**DOCUMENT:**
* * * * *
As a reminder, a linear model is set of linear functions; for example, f(x) = w × x + b, where (w, b) is the vector of parameters. The learning algorithm drifts around the values of w and b until it finds a combination that best matches the data. After the algorithm successfully converges, it’ll find the best possible linear function to describe the data.
Linear is a good place to start, but the real world isn’t always that pretty. And thus, we dive into the type of machine learning responsible for TensorFlow’s inception; this chapter is your introduction to a type of model called an artificial neural network, which can approximate arbitrary functions (not just linear ones).
Is f(x) = |x| a linear function?
ANSWER
No. It’s two linear functions stitched together at zero, and that’s not a single straight line.
To incorporate the concept of nonlinearity, it’s effective to apply a nonlinear function, called the activation function, to each neuron’s output. Three of the most commonly used activation functions are sigmoid (sig), hyperbolic tangent (tan), and a type of ramp function called a Rectifying Linear Unit (ReLU), plotted in figure 7.2.
You don’t have to worry too much about which activation function is better under what circumstances. That’s still an active research topic. Feel free to experiment with the three shown in figure 7.2. Usually, the best one is chosen by using cross-validation to determine which one gives the best model, given the dataset you’re working with. Remember our confusion matrix in chapter 4? You test which model gives the fewest false-positives or false-negatives, or whatever other criteria best suits your needs.
* * * * *
**MATERIAL SHOWN:**

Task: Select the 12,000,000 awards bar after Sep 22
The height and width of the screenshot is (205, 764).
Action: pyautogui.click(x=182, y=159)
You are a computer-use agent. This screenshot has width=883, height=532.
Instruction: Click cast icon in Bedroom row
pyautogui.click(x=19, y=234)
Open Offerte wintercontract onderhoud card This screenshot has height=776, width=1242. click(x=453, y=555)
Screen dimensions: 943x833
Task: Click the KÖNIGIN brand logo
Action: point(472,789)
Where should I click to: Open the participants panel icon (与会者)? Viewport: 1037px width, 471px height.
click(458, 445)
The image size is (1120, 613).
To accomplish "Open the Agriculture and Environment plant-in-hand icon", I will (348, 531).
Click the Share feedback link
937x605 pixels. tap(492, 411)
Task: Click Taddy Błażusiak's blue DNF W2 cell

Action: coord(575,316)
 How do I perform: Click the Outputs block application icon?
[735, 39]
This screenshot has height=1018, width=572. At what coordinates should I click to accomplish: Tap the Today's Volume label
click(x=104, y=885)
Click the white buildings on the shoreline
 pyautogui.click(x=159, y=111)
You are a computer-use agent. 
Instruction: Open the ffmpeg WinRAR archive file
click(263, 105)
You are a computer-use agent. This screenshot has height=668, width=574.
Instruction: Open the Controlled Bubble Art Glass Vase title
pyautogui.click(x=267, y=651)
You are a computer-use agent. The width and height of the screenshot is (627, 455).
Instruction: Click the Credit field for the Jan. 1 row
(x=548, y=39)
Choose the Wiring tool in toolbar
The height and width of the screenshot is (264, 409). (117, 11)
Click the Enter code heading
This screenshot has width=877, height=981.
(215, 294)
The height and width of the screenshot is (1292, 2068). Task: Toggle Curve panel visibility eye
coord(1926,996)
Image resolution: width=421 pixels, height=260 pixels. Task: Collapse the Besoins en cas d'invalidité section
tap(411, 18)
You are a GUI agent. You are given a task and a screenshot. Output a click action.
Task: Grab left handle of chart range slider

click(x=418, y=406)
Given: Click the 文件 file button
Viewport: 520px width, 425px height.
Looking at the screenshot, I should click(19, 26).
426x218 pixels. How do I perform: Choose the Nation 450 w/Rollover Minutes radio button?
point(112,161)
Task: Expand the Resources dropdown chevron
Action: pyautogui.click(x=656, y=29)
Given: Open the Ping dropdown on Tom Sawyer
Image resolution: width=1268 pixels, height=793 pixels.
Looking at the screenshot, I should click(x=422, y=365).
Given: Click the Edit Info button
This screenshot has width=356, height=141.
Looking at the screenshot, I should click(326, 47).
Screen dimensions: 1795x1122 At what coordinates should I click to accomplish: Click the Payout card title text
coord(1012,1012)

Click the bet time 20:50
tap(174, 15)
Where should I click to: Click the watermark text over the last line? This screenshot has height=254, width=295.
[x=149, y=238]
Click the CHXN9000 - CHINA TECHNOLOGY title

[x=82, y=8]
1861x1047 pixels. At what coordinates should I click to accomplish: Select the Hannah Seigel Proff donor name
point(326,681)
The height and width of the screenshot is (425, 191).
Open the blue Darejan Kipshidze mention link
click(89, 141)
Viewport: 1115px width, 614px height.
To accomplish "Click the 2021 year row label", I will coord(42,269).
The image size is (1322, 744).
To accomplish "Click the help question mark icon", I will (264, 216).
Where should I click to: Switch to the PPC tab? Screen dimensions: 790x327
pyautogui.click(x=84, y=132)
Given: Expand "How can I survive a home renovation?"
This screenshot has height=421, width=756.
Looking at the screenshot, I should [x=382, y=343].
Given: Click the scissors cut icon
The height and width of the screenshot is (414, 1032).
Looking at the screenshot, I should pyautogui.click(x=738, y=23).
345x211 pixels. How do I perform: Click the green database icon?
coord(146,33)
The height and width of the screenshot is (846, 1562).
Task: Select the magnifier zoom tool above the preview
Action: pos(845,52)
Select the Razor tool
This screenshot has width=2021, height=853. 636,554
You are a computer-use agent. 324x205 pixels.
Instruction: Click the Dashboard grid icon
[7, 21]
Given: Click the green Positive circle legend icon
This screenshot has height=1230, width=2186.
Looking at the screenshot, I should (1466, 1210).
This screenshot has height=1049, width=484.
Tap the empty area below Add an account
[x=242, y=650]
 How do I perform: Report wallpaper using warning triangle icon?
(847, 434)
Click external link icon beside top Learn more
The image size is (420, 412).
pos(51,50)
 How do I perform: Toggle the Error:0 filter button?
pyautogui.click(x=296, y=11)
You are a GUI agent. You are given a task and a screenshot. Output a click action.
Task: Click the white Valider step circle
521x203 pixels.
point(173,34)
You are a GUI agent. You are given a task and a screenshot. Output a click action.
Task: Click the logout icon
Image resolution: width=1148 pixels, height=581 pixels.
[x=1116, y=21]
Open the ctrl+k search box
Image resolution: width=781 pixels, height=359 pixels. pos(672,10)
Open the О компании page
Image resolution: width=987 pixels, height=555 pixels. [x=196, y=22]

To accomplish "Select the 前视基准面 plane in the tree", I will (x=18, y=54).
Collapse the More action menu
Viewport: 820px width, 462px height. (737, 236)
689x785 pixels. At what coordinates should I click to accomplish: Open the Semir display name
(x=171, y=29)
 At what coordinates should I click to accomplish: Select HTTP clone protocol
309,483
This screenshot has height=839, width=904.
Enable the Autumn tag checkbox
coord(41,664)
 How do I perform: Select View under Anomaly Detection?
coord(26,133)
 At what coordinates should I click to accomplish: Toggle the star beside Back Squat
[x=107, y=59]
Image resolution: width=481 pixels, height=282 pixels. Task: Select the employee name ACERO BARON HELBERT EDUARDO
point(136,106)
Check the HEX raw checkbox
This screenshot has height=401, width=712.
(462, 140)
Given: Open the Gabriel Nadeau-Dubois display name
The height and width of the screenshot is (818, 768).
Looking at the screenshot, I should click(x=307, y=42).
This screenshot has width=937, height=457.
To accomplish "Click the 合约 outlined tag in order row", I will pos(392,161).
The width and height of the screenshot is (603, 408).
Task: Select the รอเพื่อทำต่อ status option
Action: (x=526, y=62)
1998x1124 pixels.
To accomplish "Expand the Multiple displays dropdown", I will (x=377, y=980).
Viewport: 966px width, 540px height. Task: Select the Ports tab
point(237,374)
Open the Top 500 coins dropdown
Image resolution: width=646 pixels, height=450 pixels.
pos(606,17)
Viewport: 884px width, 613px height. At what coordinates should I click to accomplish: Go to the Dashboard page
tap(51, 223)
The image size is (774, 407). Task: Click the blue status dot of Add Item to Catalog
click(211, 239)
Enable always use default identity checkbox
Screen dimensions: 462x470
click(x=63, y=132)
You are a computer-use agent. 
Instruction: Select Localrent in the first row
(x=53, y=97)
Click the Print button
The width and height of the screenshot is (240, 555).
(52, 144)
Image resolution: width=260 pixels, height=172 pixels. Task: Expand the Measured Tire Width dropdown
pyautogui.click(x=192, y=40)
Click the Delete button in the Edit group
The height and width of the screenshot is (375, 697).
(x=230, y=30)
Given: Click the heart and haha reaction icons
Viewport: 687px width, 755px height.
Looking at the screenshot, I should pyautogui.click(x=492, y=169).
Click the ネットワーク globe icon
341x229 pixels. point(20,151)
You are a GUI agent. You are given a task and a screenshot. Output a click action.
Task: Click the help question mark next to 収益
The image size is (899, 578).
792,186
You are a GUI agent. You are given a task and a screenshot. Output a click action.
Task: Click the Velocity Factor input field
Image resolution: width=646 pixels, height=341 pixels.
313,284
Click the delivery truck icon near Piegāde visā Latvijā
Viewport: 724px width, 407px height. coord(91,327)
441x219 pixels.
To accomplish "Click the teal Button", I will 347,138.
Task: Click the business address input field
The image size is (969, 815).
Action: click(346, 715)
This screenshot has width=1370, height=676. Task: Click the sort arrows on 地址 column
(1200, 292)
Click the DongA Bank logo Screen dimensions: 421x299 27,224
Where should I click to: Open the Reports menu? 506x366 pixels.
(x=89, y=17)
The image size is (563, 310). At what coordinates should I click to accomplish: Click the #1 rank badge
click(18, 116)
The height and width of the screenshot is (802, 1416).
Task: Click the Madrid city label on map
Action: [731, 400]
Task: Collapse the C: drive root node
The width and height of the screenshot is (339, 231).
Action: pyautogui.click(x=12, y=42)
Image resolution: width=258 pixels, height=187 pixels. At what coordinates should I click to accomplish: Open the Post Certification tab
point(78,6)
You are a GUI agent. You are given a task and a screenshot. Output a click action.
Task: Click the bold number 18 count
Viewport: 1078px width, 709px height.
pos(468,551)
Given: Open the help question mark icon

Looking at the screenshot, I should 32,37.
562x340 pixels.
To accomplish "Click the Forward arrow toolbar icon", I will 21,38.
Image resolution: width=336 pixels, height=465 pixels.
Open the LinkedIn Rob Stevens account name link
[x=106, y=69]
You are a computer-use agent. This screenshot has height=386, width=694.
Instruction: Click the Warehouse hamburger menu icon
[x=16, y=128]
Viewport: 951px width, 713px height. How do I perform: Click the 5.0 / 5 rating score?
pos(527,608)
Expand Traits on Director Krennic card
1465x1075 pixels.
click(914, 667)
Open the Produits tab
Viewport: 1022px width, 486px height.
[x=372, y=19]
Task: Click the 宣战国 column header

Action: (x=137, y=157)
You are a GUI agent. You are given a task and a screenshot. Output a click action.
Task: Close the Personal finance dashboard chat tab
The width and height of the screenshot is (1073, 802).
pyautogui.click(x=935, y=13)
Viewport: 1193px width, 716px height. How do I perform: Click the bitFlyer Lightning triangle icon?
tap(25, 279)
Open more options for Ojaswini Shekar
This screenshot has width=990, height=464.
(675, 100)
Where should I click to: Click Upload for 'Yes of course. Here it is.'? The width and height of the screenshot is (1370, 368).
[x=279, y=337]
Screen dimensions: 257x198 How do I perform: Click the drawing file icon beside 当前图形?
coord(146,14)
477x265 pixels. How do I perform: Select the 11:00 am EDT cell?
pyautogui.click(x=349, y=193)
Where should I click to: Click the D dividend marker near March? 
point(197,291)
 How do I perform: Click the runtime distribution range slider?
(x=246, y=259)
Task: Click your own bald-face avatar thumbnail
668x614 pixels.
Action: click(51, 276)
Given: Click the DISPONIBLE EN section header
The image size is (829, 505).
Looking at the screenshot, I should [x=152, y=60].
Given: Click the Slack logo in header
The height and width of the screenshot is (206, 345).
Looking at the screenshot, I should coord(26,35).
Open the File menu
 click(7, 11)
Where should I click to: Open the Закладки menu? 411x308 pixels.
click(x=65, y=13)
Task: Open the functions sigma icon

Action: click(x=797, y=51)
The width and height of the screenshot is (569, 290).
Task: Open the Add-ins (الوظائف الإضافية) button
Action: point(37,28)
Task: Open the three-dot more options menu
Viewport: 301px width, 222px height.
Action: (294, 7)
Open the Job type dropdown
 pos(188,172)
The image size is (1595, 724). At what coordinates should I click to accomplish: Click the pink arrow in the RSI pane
* * * * *
**PROBLEMS TO SOLVE:**
(a) Reproduce, character for character, the part of the entries that opens with the line containing "Screen dimensions: 257x198" and runs to the end of the entries, with both ends included.
(b) Continue the passage on activation functions from its last sentence.

**FINAL RESULTS:**
(a)
Screen dimensions: 257x198 How do I perform: Click the drawing file icon beside 当前图形?
coord(146,14)
477x265 pixels. How do I perform: Select the 11:00 am EDT cell?
pyautogui.click(x=349, y=193)
Where should I click to: Click the D dividend marker near March? 
point(197,291)
 How do I perform: Click the runtime distribution range slider?
(x=246, y=259)
Task: Click your own bald-face avatar thumbnail
668x614 pixels.
Action: click(51, 276)
Given: Click the DISPONIBLE EN section header
The image size is (829, 505).
Looking at the screenshot, I should [x=152, y=60].
Given: Click the Slack logo in header
The height and width of the screenshot is (206, 345).
Looking at the screenshot, I should coord(26,35).
Open the File menu
 click(7, 11)
Where should I click to: Open the Закладки menu? 411x308 pixels.
click(x=65, y=13)
Task: Open the functions sigma icon

Action: click(x=797, y=51)
The width and height of the screenshot is (569, 290).
Task: Open the Add-ins (الوظائف الإضافية) button
Action: point(37,28)
Task: Open the three-dot more options menu
Viewport: 301px width, 222px height.
Action: (294, 7)
Open the Job type dropdown
 pos(188,172)
The image size is (1595, 724). At what coordinates should I click to accomplish: Click the pink arrow in the RSI pane

(b)
The sigmoid function isn’t new to you. As you may recall, the logistic regression classifier in chapter 4 applied this sigmoid function to the linear function w × x + b. The neural network model in figure 7.3 represents the function f(x) = sig(w × x + b). It’s a one-input, one-output network, where w and b are the parameters of this model.
If you have two inputs (x1 and x2), you can modify your neural network to look like the one in figure 7.4. Given training data and a cost function, the parameters to be learned are w1, w2, and b. When trying to model data, having multiple inputs to a function is common. For example, image classification takes the entire image (pixel by pixel) as the input.
Naturally, you can generalize to an arbitrary number of inputs (x1, x2, ..., xn). The corresponding neural network represents the function f(x1, ..., xn) = sig(wn × xn + ... + w1 × x1 + b), as shown in figure 7.5.
So far, you’ve dealt with only an input layer and an output layer. Nothing’s stopping you from arbitrarily adding neurons in between. Neurons that are used as neither input nor output are called hidden neurons. They’re hidden from the input and output interfaces of the neural network, so no one can directly influence their values. A hidden layer is any collection of hidden neurons that don’t connect to each other, as shown in figure 7.6. Adding more hidden layers greatly improves the expressive power of the network.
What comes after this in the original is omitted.